- REQUIRED ACTIONS:
A) Transcribe the part of the passage on Montgomery Clift and Red River starting with "Monty had little" and going on through "it was true.".
B) Answer these questions using the passage on Montgomery Clift and Red River:
(i) What did Wayne tell a Life magazine editor about Clift?
(ii) According to Hawks, how early did Clift come down before the start of the picture?
(iii) Which games did Clift only occasionally join?
C) Extend the passage on Montgomery Clift and Red River, picking up after its final sentence.

Clift and John Wayne didn’t like each other, something that would work in their favor when acting out scenes of friction between their characters, but which couldn’t have been pleasant for Monty to live through. Wayne told a Life magazine editor “Clift is an arrogant little bastard.”  Additionally, Wayne thought Monty was a wimp.  According to Clift biographer Patricia Bosworth, “Wayne actually burst into guffaws when Hawks staged the fight between them. Wayne simply could not take the scene seriously – something that privately infuriated Monty and probably inspired the superhuman intensity he brought to his battle with Wayne.”

Monty had little experience with riding and none with cowboy work prior to filming, but with typical intensity he set about Montgomery Clift on the set of RED RIVER (1948)learning.  “He came down two weeks early and went out after breakfast with a cowboy, taking a lunch with them, and they rode all day long – up hills and down steep places, and through water and so on,” Howard Hawks told Peter Bogdanovich in an interview years later.  “And by the start of the picture he really rode well.  You could tell that. And I taught him a little jump step to get into the saddle – he’d make a little hop into the stirrup.  He worked – he really worked hard.”  Asked if Clift was ever difficult to work with, Hawks replied “Oh, nobody that good is difficult.”  His later directors would beg to differ, but at this point in Monty’s life it was true.

Clift was polite on set but only occasionally joined the nightly poker games led by Hawks and Wayne.  Mostly he kept to himself, poring over his script and writing endless notes in the margins as he examined his character from the inside out, something he would continue to do with scripts for the rest of his career.  He would later say of his experience with the Red River cast and crew, “They laughed and drank and told dirty jokes and slapped each other on the back.  They tried to draw me into their circle but I couldn’t go along with them. The machismo thing repelled me because it seemed so forced and unnecessary.”

In the end the lousy weather, illness, and macho games were worth it, however.  Red River is a beautiful, complex western that’s entertaining from start to finish – a skillful blend of action, humor, romance, and drama.  The film also excels at pitting two different life and leadership philosophies against each other in the characters of John Wayne’s hardened cattle rancher Thomas Dunson, a man who shoots first and lets God sort out the souls,  and Dunson’s foster son Matthew Garth (Clift), a skilled sharpshooter who returns from the Civil War preferring to act out of mercy, good judgment and, whenever possible, non-violence.

- SUPPLIED INFORMATION:
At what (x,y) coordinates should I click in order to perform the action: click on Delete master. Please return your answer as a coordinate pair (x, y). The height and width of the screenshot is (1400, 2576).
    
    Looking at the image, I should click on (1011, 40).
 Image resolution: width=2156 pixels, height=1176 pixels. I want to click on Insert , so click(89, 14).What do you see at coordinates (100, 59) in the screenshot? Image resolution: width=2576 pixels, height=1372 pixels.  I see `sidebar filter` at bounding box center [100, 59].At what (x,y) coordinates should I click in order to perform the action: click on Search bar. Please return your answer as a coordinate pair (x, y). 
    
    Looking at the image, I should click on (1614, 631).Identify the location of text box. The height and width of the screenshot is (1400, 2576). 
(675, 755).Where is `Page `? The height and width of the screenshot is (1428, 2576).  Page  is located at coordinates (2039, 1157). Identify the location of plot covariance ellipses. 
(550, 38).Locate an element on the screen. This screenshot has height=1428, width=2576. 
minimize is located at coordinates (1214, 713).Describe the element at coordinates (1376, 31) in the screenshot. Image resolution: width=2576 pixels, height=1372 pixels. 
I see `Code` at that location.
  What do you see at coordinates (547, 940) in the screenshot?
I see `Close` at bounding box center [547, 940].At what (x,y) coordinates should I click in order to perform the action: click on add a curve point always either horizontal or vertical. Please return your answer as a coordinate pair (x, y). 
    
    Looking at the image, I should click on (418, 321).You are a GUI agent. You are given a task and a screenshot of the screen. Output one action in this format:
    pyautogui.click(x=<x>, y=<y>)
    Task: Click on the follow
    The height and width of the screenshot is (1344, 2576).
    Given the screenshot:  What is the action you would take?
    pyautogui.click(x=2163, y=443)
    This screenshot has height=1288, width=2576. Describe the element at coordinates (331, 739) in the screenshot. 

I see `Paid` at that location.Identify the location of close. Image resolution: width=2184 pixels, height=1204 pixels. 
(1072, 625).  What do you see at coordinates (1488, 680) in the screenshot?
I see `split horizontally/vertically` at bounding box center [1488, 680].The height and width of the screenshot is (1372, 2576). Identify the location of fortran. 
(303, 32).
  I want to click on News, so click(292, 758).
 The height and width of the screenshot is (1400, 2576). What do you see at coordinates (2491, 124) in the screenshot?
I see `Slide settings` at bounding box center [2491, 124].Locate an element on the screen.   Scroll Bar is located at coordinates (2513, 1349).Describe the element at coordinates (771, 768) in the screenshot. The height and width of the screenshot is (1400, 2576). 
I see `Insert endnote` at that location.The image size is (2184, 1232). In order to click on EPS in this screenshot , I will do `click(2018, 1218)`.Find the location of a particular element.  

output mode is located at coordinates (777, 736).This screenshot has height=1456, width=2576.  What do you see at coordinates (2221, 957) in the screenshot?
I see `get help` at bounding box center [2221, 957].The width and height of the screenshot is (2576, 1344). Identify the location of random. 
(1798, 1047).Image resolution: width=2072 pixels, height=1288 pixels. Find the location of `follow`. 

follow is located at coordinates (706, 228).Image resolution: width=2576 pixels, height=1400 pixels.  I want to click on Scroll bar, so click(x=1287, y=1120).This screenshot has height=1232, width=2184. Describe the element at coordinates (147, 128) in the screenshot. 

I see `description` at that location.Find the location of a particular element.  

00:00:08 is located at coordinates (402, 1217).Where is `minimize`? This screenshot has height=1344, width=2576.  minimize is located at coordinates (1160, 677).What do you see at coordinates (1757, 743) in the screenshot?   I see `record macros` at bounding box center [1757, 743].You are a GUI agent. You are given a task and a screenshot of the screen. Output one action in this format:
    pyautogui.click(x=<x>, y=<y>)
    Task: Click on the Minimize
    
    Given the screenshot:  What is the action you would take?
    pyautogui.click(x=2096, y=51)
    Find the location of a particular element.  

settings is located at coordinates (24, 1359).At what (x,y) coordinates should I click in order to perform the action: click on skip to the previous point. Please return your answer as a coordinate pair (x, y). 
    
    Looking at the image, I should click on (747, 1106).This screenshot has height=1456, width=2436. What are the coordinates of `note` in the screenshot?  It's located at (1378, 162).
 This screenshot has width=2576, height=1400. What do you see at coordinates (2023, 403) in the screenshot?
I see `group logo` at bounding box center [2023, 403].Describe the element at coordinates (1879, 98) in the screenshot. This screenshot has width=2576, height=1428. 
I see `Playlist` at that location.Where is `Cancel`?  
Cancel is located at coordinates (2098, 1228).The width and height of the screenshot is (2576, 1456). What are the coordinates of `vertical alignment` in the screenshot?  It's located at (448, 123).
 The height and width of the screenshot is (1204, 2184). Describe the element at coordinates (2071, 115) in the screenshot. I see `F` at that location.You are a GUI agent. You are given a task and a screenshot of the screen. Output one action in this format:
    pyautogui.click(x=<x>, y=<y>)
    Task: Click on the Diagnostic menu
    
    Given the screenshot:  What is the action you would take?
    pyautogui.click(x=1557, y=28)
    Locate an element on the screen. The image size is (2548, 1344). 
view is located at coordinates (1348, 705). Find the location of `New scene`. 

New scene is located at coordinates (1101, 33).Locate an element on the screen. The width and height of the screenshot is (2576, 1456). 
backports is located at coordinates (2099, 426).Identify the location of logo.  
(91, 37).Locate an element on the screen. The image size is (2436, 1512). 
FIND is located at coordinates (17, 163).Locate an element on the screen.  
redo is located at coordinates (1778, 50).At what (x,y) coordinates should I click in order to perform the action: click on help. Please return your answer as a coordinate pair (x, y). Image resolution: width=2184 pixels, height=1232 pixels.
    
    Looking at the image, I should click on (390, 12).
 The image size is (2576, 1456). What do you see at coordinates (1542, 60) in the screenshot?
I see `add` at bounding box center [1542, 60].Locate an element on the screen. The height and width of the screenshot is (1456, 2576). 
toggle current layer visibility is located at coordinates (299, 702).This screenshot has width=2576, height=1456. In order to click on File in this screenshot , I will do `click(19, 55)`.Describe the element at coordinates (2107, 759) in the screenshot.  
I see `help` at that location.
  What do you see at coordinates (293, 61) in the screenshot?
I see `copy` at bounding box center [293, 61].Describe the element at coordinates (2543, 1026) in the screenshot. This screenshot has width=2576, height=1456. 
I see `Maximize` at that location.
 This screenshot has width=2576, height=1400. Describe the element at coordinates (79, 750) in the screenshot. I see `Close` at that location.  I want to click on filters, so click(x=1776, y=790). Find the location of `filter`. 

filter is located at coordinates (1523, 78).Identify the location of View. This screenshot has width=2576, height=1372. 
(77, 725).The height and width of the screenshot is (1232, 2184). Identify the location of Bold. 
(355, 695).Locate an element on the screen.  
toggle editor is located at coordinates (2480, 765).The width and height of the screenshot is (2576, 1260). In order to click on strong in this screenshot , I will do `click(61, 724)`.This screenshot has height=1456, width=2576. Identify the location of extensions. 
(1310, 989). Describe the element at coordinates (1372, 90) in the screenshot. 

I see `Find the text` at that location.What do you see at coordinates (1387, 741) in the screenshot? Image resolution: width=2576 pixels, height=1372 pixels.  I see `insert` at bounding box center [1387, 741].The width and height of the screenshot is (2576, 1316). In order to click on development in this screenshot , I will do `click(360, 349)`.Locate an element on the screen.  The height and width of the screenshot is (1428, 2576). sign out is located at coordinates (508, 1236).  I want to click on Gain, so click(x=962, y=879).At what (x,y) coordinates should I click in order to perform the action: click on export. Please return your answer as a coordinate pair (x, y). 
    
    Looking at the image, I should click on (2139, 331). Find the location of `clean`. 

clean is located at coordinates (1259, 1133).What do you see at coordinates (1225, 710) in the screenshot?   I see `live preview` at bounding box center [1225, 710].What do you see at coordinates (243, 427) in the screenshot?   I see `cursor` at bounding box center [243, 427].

- ANSWERS TO THE EXERCISE:
A)
Monty had little experience with riding and none with cowboy work prior to filming, but with typical intensity he set about Montgomery Clift on the set of RED RIVER (1948)learning.  “He came down two weeks early and went out after breakfast with a cowboy, taking a lunch with them, and they rode all day long – up hills and down steep places, and through water and so on,” Howard Hawks told Peter Bogdanovich in an interview years later.  “And by the start of the picture he really rode well.  You could tell that. And I taught him a little jump step to get into the saddle – he’d make a little hop into the stirrup.  He worked – he really worked hard.”  Asked if Clift was ever difficult to work with, Hawks replied “Oh, nobody that good is difficult.”  His later directors would beg to differ, but at this point in Monty’s life it was true.

B)
(i) "Clift is an arrogant little bastard."
(ii) Two weeks early.
(iii) The nightly poker games led by Hawks and Wayne.

C)
As the movie begins Tom Dunson is leaving a wagon train along with his friend Nadine Groot (Walter Brennan), heading to Texas with little more than a bull to his name in hopes of starting a cattle ranch. Despite her protests he leaves the girl he loves (Coleen Gray) behind with the train, promising to come back for her once he’s settled.  Unfortunately that plan is not to be, since soon after Dunson departs the wagon train is attacked by Indians.  They wipe out everyone but a teenaged boy named Matthew Garth, who managed to escape along with a cow he was searching for when the Indians appeared.  When Matt proves his worth by standing up to Dunson, he takes the boy on as his responsibility.  “He’ll do,” he tells Groot with grudging approval, and they all head out together for Texas.  Dunson admires the backbone young Matt shows, and his ability to think for himself.  In time those qualities will tear the two of them apart.

Years pass and Dunson’s Red River D ranch is large, if no longer prosperous.  He’s killed and buried many men who tried to take his land away, giving everything including perhaps his soul to make the place a success, but the Civil War has left the South’s economy in tatters.  His cattle are no longer worth a thing in Texas.  Now that Matt has returned from fighting, Dunson plans to lead a cattle drive to Missouri, where he believes he’ll be able to sell the animals for beef at a good price.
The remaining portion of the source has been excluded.